*** Opening of Source information ***

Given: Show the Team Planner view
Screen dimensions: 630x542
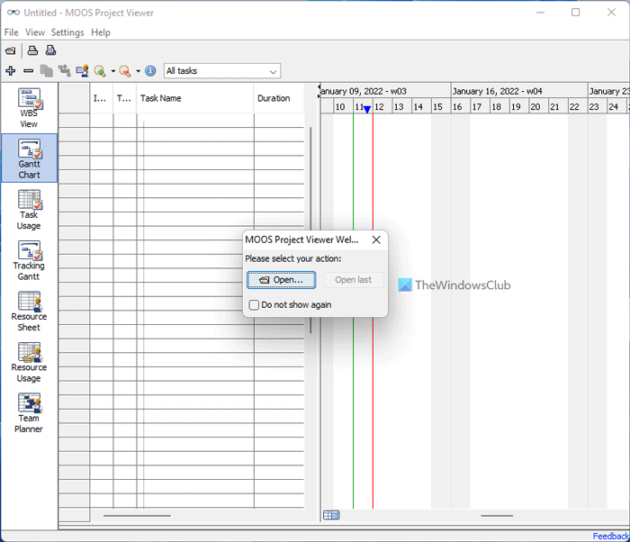Looking at the screenshot, I should [x=30, y=413].
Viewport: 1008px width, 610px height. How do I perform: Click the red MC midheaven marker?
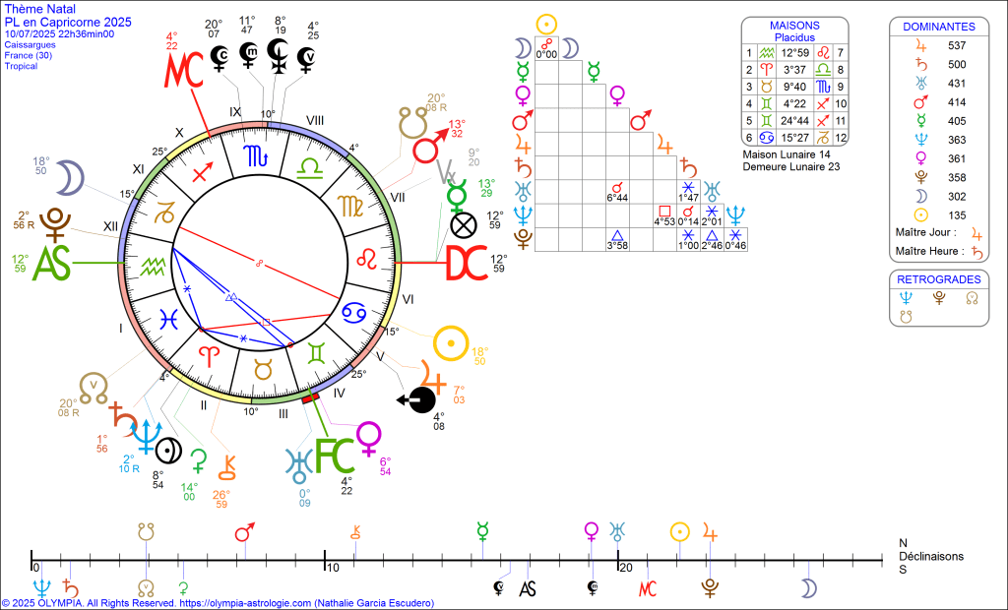point(184,69)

*** Close of Source information ***

**How to complete this task:** Leave out the pictures and output the rest of the records exactly.

**Response area:**
Given: Show the Team Planner view
Screen dimensions: 630x542
Looking at the screenshot, I should [x=30, y=413].
Viewport: 1008px width, 610px height. How do I perform: Click the red MC midheaven marker?
point(184,69)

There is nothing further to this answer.